They were drawn to New York because it seemed like the place to be: exciting, glamorous, powerful. It had everything to offer and was invincible.

But last week's attacks changed the face and feel of the Big Apple for many, at least temporarily. While most long-time residents have rallied around Gotham with a fierce sense of fidelity, the city's sparkle has faded for some tourists and newcomers.

"I don't feel as safe here anymore," said New York University freshman Jennie Michalos, 18, who had just moved into her Greenwich Village dorm from New Jersey a couple of weeks before the disaster. "I see it as more vulnerable. I never thought it would be able to be destroyed as much as it was."

Legal assistant Sam Hardy, 25, who lives in Cambridge, Mass., agreed. He was considering moving to New York in the spring. Sept. 11 changed that.

"Now it seems out of the question," he said. "New York is the capital of our world and just by virtue of that, it's a bull's eye."

He said he used to think of New York as a city with the best of everything. Now, he also sees it as a prime target for terrorism.

"I don't know how long it would be before I'd be comfortable living there," he said. "I think it would be years."

Some say they actually see New York in a more positive light since the tragedies because of the way its residents have reacted.

"It has changed my image of New York, but it's changed it for the better to see how people have come together and supported each other," said recent tourist Susan Aspey, an employee of the governor of Pennsylvania.

Aspey visited Manhattan for the first time in May – and visited the top of the World Trade Center during her stay.

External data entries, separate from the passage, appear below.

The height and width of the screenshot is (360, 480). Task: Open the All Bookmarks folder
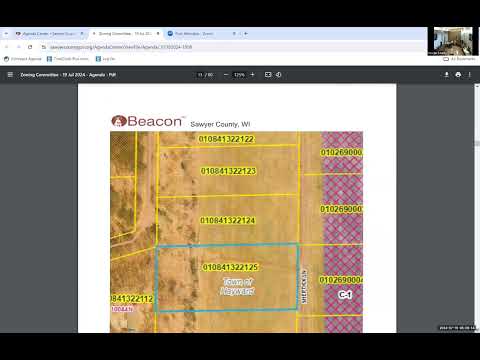pos(459,59)
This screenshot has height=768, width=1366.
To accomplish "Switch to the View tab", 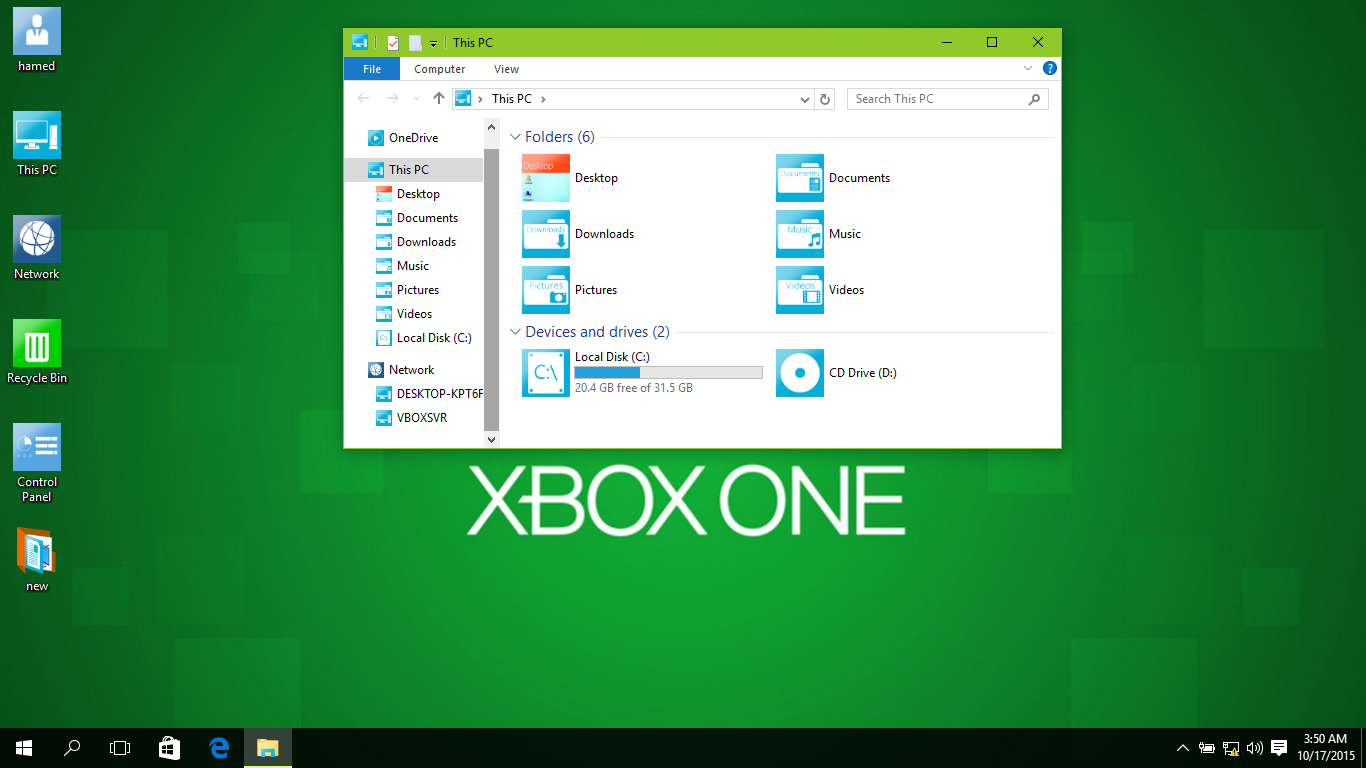I will 506,69.
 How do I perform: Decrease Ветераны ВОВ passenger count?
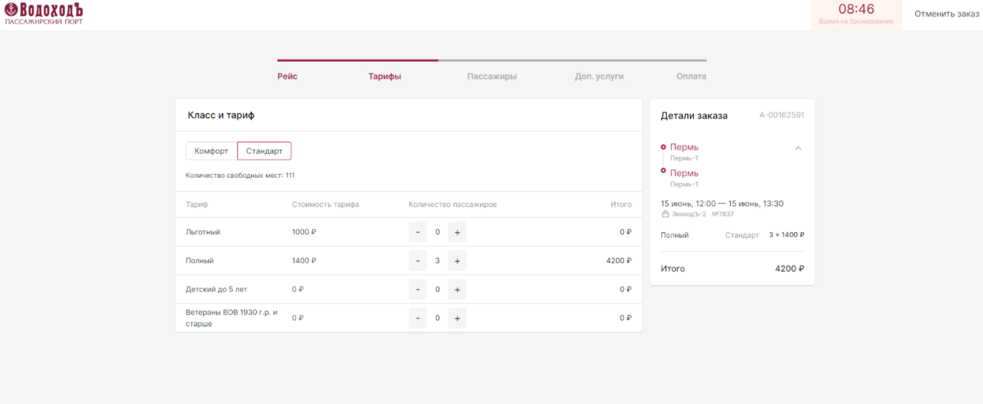click(x=418, y=318)
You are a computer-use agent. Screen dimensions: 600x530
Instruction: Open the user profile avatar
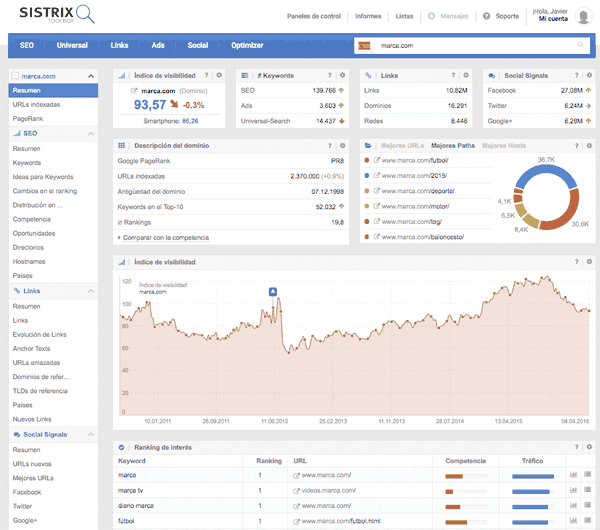click(x=583, y=16)
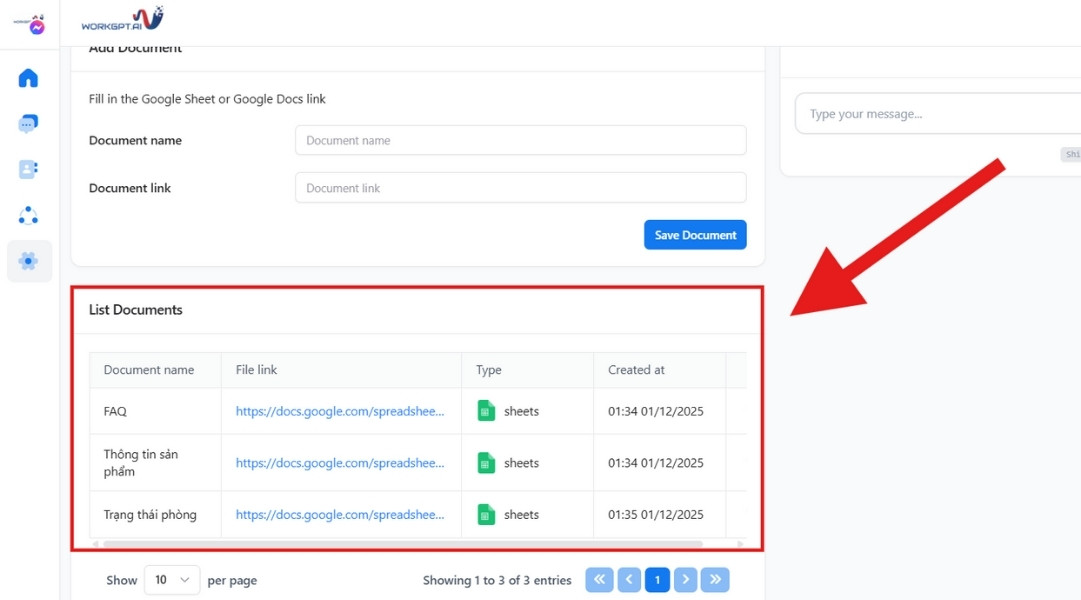This screenshot has height=600, width=1081.
Task: Open the per-page entries dropdown
Action: (x=171, y=580)
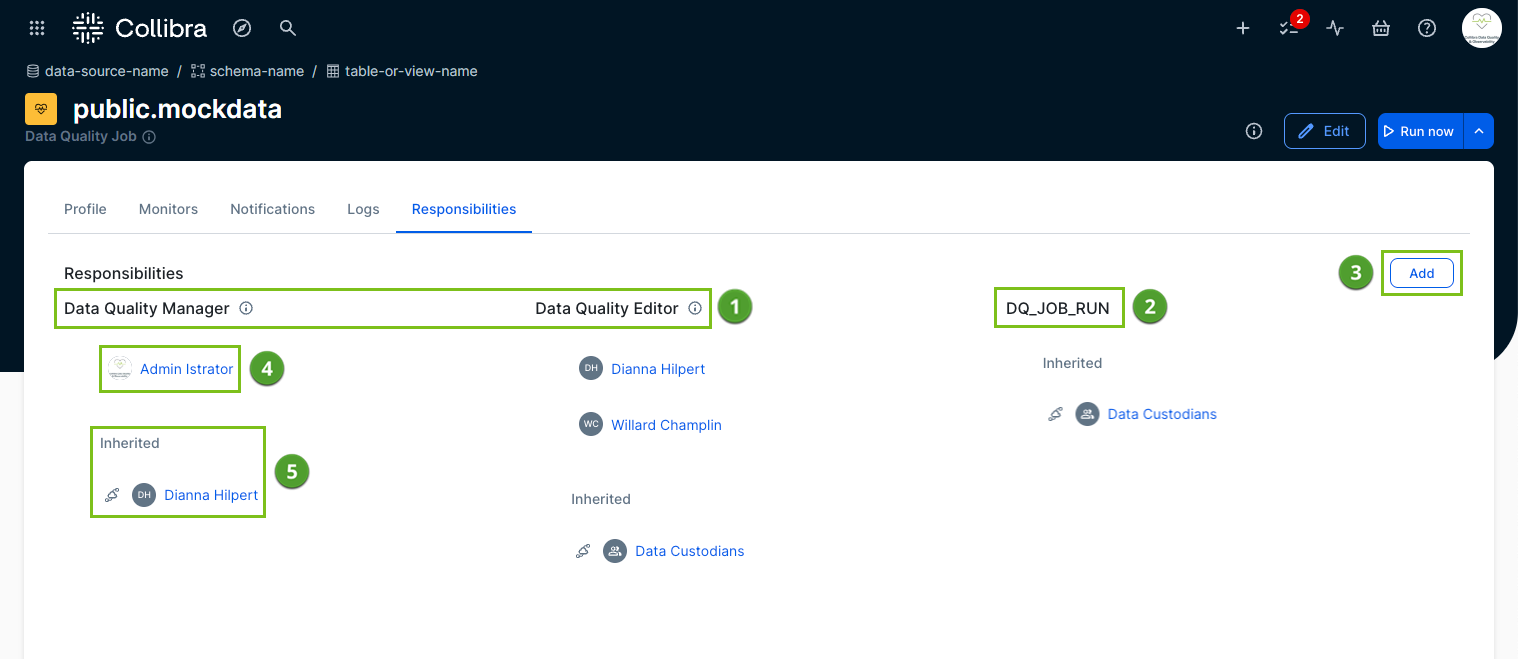Navigate to schema-name in the breadcrumb
This screenshot has width=1518, height=659.
pos(257,71)
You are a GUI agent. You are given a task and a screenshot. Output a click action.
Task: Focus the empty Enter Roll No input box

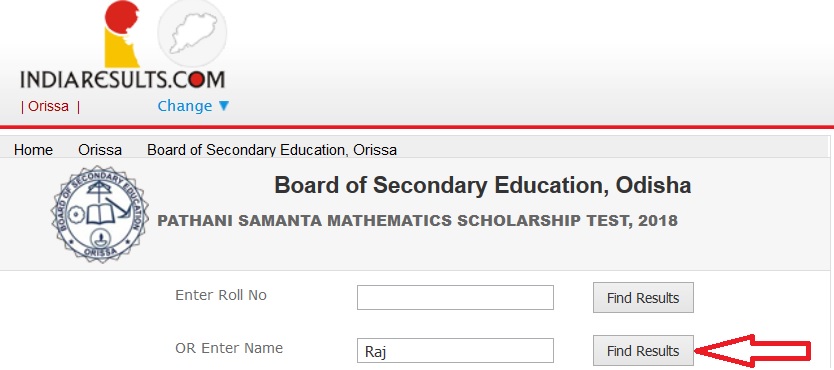(x=455, y=297)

She said the attacks won't keep her from coming back again.

Another new face to the city, NYU freshman Sonia Tasbas from Rochester, N.Y., said the disaster has given her an instant sense of belonging.

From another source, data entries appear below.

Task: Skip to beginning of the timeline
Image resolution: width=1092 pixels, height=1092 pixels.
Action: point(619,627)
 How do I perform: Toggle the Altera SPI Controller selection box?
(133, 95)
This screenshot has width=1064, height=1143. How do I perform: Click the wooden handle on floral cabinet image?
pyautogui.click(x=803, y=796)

"I thought it was a colder place when I first got here," the 18-year-old said. "Since the catastrophe, we're more of a community. We've gone through something, and now we're better friends."

Others say the attacks haven't influenced their image of New York or their sense of security.

"It doesn't seem more dangerous than before last Tuesday," said Karin Van Der Tak, 30, a new NYU graduate student in Near Eastern studies who recently moved from London. "I don't think it's affected my view in that respect."

Although New York Mayor Rudolph Giuliani has encouraged tourists to come to the city, some are choosing to stay away for now. Baltimore resident Kate Perlin, 30, intended to visit with her husband for a weekend this fall. Not anymore.

"It most definitely is not in the plans now," she said. "We were going to try to have a fun, celebratory weekend. I don't think I could come to New York City and be in the midst of all that devastation and have a fun, celebratory weekend."

Perlin has memories of her visit to Manhattan last year – and is struck by how much her image of New York has changed since Tuesday Sept. 11.

"I remember how vibrant and alive the city was," she said. "It's a sad and somber place now. I hope it can get back some of the brilliance it had. But it will never be the same."